Last month, Meta had released its first high-performance self-supervised algorithm called data2vec for multiple modalities. The moniker data2vec is a pun on “word2vec,” a Google technology for language embedding that was released in 2013. Word2vec is an example of a neural network developed for a certain sort of input, in this instance text, since it anticipated how words cluster together.
The research team explained that data2vec is trained by predicting the model representations of the whole input data given a partial view of the input in the paper “Data2vec: A General Framework for Self-supervised Learning in Speech, Vision, and Language.” Meta AI has released data2vec source code and pre-trained models for voice and natural-language processing on GitHub under the permissive MIT license.
Earlier, AI machines were made to learn from labeled data. But, things changed since the advent of self-supervised learning that allows machines to learn about their surroundings by watching them and then decoding the structure of pictures, voice, or text. This technique allows computers to tackle new complicated data-related jobs more efficiently, such as comprehending text in more spoken languages.
However, most of the existing models are proficient at performing only single tasks. For example, a facial recognition system cannot generate textual content nor can a credit card fraud detection system help in detecting tumors in patients. In simpler words, while we have built state-of-the-art machines for a particular application, it is confined to that niche, the machines’ AI prowess may not be transferable. Self-supervised learning research nowadays nearly often concentrates on a single modality. As a result, researchers who work on one modality frequently use a completely different technique from those who specialize in another.
This deficit in the AI industry motivated Meta to develop data2vec, which not only unifies the learning process but also trains a neural network to recognize images, text, or speech. The data2vec surpassed current processes for a variety of model sizes on the primary ImageNet computer vision benchmark. It outperformed two prior Meta AI self-supervised voice algorithms, wav2vec 2.0 and HuBERT. It was tested on the popular GLUE text benchmark suite and found to be on par with RoBERTa, a reimplementation of BERT.
Data2vec employs a single model but offers two modes: teacher and student. The student mode of data2vect will learn from the teacher mode and update the model parameters at each time step. In the teacher mode, a given sample is used to produce a representation of the joint probability of data input, be it images or speech, or text. The student mode is given a block-wise masked version of the same sample and is tasked with predicting representations of the whole input data while only being provided a portion of it. This prediction is based on internal representations of the input data, which eliminates the need to operate in a single modality.

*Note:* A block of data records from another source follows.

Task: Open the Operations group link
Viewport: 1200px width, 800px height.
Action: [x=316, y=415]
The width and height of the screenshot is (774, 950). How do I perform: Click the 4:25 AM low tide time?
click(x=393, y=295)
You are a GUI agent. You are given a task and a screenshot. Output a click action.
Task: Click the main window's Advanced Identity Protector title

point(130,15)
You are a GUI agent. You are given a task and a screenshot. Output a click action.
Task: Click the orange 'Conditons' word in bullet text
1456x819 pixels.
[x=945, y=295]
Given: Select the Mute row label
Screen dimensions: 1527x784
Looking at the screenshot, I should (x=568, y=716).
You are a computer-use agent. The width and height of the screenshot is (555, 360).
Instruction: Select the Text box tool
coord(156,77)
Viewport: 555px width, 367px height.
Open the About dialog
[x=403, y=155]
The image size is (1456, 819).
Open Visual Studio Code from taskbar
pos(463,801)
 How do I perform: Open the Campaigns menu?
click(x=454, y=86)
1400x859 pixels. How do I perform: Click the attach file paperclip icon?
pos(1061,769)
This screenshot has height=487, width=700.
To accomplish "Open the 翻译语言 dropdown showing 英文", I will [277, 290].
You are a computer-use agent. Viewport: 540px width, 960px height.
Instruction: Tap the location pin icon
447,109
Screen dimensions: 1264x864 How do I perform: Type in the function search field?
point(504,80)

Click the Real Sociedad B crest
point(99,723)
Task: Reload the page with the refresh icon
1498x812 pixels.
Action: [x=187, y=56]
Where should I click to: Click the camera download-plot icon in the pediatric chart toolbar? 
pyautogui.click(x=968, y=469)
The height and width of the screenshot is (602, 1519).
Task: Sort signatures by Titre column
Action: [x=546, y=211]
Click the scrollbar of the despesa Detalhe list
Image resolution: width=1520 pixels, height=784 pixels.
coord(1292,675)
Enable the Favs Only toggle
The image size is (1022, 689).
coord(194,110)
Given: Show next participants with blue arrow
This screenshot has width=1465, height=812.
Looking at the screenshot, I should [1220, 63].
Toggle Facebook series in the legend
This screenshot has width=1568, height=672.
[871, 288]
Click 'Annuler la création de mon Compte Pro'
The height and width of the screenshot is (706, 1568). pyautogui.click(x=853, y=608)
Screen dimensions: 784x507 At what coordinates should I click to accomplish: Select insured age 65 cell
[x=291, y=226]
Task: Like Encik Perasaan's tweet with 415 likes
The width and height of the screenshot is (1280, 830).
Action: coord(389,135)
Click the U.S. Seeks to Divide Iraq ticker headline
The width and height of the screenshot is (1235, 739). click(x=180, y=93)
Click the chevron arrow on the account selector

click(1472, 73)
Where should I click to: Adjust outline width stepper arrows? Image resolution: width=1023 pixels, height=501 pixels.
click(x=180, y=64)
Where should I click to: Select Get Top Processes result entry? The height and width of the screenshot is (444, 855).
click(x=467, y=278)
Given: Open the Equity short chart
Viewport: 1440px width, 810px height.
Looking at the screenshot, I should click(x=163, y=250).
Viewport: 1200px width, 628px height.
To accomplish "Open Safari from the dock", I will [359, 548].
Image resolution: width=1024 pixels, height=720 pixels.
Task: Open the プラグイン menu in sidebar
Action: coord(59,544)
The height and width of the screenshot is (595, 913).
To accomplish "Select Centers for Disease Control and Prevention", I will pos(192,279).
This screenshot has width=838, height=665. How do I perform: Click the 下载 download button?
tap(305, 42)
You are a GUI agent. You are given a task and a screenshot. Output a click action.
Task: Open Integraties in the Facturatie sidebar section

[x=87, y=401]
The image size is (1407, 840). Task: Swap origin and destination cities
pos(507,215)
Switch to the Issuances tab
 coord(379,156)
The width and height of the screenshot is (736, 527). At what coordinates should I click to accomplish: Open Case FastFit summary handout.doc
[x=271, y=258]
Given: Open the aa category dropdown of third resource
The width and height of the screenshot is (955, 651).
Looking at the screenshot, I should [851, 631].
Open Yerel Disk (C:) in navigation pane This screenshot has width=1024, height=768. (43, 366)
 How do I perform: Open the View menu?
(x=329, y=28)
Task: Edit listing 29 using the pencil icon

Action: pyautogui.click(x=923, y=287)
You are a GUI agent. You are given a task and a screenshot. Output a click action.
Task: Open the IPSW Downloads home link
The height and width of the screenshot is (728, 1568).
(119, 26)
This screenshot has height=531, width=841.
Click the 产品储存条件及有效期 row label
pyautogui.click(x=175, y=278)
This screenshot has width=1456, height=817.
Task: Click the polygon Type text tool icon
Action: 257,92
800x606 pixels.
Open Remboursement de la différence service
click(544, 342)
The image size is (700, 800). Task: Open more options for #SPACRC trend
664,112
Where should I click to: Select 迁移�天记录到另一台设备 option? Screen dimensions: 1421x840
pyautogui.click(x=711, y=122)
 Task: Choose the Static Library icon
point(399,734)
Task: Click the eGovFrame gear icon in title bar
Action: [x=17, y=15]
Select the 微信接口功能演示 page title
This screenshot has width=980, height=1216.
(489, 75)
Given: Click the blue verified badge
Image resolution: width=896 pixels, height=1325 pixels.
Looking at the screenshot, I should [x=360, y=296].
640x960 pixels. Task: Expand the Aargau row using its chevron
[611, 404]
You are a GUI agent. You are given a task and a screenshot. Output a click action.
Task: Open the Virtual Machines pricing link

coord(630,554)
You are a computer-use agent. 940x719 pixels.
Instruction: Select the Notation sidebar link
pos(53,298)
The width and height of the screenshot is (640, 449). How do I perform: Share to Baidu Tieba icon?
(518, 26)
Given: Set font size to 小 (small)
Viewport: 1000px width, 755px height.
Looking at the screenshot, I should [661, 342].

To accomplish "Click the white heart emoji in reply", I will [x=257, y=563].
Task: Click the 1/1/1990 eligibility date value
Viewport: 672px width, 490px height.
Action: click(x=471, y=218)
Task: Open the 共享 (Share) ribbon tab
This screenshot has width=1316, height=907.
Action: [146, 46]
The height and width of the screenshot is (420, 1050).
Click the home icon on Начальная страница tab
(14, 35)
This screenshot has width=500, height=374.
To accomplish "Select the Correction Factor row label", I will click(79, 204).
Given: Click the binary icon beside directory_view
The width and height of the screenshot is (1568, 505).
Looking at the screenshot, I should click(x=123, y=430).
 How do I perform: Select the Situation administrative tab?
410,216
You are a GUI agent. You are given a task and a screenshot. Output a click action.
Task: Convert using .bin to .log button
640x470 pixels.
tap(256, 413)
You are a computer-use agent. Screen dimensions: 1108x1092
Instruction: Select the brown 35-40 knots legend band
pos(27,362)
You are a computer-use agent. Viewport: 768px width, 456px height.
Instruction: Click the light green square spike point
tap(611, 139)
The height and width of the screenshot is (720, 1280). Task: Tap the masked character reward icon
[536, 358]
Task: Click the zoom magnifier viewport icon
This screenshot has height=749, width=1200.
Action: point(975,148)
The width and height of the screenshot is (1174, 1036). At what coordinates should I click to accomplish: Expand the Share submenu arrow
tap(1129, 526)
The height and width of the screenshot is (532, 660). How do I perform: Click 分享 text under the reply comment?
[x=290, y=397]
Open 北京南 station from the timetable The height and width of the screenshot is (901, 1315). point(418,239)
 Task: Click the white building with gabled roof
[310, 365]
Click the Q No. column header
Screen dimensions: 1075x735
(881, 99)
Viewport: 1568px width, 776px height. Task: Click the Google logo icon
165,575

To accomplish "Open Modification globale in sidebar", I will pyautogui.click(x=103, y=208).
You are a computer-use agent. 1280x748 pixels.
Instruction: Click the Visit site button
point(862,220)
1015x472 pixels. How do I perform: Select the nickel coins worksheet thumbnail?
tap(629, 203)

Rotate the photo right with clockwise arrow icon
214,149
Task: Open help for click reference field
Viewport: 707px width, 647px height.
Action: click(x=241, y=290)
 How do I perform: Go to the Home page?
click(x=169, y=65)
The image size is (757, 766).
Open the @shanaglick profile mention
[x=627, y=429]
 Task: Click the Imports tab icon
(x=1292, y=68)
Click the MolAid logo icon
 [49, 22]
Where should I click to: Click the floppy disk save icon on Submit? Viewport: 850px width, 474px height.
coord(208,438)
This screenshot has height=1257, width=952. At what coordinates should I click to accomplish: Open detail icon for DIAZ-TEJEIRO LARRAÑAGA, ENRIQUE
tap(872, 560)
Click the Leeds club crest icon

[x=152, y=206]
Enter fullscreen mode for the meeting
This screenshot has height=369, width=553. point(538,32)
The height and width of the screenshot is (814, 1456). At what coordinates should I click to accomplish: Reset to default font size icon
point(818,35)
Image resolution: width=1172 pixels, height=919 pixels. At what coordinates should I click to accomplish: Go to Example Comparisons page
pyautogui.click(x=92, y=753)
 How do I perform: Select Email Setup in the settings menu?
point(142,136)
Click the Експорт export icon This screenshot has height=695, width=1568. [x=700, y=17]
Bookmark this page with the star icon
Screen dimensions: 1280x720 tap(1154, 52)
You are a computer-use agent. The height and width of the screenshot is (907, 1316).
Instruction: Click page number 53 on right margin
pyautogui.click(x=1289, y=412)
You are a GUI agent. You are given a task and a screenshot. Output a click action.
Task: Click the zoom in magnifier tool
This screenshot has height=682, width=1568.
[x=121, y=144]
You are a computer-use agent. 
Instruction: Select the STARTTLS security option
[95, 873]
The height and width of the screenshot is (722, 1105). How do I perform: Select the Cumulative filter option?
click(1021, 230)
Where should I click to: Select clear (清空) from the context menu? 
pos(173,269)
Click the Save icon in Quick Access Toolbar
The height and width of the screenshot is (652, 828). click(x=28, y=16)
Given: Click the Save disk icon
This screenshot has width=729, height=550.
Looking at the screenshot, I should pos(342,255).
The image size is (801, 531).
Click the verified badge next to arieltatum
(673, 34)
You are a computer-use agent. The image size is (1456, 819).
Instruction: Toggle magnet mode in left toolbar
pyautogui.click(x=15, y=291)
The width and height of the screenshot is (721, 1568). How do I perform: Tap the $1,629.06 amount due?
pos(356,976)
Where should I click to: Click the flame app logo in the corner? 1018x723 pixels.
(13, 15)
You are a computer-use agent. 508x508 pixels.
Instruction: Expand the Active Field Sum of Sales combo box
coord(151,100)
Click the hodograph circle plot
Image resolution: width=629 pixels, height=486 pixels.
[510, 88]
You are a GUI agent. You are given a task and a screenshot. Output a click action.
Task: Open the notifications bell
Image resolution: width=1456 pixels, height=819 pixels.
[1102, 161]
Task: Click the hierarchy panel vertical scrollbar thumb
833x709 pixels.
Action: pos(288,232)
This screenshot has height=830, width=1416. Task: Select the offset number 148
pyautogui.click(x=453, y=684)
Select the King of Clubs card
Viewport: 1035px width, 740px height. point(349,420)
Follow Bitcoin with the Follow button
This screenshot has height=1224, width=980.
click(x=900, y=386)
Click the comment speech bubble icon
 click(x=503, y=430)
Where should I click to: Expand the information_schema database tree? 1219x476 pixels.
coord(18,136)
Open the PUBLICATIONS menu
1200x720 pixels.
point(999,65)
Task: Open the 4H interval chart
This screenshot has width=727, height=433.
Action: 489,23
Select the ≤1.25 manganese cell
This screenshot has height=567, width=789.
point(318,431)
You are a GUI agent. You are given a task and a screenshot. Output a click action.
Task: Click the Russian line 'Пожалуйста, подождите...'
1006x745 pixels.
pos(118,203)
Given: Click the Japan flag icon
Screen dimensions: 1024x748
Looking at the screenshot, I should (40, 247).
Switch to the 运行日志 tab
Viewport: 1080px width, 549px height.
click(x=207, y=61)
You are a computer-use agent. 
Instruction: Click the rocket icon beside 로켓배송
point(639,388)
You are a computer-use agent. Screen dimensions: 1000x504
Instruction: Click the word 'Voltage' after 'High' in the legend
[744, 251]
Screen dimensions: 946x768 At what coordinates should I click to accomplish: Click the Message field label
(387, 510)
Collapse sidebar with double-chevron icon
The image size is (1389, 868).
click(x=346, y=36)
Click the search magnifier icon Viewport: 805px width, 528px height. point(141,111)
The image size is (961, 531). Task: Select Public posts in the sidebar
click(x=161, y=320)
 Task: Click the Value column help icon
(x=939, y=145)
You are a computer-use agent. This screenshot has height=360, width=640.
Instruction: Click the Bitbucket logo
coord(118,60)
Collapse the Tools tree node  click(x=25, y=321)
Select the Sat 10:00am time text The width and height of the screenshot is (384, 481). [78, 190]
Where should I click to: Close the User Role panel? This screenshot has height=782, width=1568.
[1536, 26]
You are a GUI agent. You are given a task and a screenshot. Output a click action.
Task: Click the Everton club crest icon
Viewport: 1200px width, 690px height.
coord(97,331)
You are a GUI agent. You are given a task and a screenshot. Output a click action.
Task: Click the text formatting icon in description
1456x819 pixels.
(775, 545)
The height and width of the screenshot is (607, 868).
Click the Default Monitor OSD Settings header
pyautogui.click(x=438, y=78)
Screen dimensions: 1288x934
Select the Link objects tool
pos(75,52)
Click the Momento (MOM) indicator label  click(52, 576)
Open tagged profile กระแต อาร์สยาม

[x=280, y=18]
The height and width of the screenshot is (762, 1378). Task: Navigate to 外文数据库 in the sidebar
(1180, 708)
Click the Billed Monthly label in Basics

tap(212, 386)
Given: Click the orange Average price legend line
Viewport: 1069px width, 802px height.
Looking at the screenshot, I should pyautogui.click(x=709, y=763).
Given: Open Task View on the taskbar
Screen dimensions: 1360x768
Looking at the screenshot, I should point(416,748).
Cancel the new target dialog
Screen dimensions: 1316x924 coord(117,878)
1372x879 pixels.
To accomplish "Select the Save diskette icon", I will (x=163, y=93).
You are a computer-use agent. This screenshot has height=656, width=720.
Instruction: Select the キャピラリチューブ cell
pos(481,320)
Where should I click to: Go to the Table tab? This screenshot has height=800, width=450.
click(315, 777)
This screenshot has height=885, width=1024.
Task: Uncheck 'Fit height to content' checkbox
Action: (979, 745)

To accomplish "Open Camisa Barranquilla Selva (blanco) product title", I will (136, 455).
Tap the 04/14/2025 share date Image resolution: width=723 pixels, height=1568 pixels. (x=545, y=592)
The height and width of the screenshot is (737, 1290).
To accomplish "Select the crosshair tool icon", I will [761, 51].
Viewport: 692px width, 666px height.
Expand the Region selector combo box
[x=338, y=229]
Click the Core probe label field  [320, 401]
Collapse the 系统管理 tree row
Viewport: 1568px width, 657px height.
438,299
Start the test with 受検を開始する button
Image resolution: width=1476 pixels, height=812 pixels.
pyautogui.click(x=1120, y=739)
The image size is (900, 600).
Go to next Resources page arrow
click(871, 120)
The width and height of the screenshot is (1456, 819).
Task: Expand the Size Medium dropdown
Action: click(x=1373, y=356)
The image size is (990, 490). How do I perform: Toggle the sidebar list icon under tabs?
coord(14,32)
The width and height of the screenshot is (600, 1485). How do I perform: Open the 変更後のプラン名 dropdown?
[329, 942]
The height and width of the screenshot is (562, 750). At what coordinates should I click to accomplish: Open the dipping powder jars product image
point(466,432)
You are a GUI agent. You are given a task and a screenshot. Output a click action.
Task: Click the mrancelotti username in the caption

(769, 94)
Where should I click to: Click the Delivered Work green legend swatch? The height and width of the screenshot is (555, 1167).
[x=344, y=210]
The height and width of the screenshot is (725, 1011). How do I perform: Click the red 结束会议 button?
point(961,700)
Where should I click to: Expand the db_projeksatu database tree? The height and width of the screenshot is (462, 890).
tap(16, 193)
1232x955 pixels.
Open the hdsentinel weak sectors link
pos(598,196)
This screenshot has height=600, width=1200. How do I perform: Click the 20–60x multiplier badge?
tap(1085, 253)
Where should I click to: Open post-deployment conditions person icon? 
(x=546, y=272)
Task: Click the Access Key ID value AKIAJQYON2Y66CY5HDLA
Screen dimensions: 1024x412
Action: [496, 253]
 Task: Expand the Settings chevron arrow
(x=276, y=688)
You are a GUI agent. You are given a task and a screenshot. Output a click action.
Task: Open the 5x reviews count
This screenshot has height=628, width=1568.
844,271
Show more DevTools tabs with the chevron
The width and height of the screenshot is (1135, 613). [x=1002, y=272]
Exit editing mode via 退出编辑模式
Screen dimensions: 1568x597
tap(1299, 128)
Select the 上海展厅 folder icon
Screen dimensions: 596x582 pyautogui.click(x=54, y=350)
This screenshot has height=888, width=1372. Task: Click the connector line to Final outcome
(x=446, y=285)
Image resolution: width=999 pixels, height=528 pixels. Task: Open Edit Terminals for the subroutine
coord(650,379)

Here, since data2vec relies on the use of the self-attention mechanism of Transformer, the representations are contextualized in nature, i.e. they store a specific timestep as well as other information from the sample. This is the most significant distinction between this work and prior ones, which lacked context.
Unlike other Transformer-based models such as Google’s BERT and OpenAI’s GPT-3, data2vec does not focus on creating certain output data types. Instead, data2vec focuses on inner neural network layers that represent the data before it is produced as a final output. This is due to the self-attention mechanism that allows inputs to interact with each other (i.e calculate attention of all other inputs with respect to one input.
The researchers trained data2vec on 960 hours of voice audio, millions of words from books and Wikipedia pages, and pictures from ImageNet-1K using a combination of 16 Nvidia V100 and A100 GPUs. Meta leveraged the ViT, which entails encoding a picture as a series of patches, each of which spans 16×16 pixels and is fed into a linear transformation. The ViT, or vision Transformer is a neural network, built by Alexey Dosovitskiy and colleagues at Google, particularly intended for visual applications, last year. A multi-layer 1-D convolutional neural network is then used to encode the voice data. It converts 16 kHz waveforms to 50 Hz equivalents. Even the text is pre-processed to obtain sub-word units, which are embedded in distributional space through learning embedding vectors.
Multi-modal systems have already been proved to be vulnerable to adversarial assaults. If the word “iPod” appears in the image, OpenAI’s CLIP model, which is trained on pictures and text, will mistakenly classify an image of an apple as an iPod. However, it’s uncertain whether data2vec has the same flaws.
According to the official statement, Meta has not specifically examined how data2vec will respond to adversarial examples, but because current models are trained separately for each modality, it believes that existing research on adversarial attack analysis for each modality would apply to data2vec as well.